Yahoo is a reputable site, and this has been affirmed by anitivirus and security programs alike. Even without validation coming from programs, everyone knows Yahoo is a safe website, one that users can visit without the risk of getting malware. In the past week, however, Yahoo visitors have been victimised by a wide "malvertising" campaign. Ads in Yahoo's biggest websites have been used to spread malware.
Yahoo's main website has been the target of the attack, which began on July 28. The abuse of Yahoo's advertising network lasted several days before security firm Malwarebytes brought the incident to the company's attention. Malwarebytes released a report on the massive attack. Jérôme Segura, Malwarebytes' Senior Security Research Officer, indicated that Yahoo's 6.9 billion visits every month has made it the biggest attack the firm has seen recently.
Yahoo has promptly shut down the malvertising campaign. The search company stated that, "We'll continue to ensure the quality and safety of our ads through our automated testing and through the SafeFrame working group, which seeks to protect consumers and publishers from the potential security risks inherent in the online ad ecosystem."

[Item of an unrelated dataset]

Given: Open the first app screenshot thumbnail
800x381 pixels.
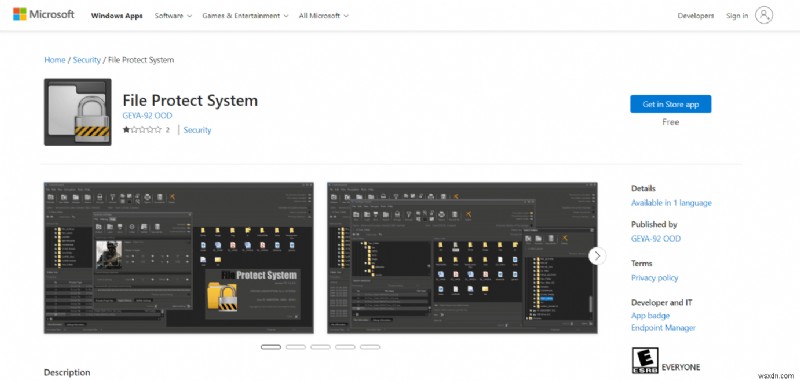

The company has also released a statement to PC Magazine, saying that the effect of the malvertising incident has been "grossly misinterpreted by initial media reports". The search company has not disclosed how many visitors were affected by the attack. But Yahoo has claimed that it has promptly responded on the issue, lessening the impact of the malvertising campaign.
"The complexity of the online advertising economy makes it easy for malicious actors to abuse the system and get away with it," Malwarebytes' Segura added, citing it as one of the reasons for widely-known websites and security firms to work together all the more. This is to ensure the safety of the websites and their visitors.
Malware campaigns have been spreading these days, leveraging on reputable websites' ad platforms and service offerings. Microsoft has been similarly targeted, after ransomware has been sent to users who want to avail the Windows 10 upgrade. The attack came in the form of spam emails spoofing the Microsoft official website. The operating system has been released last week, on July 29.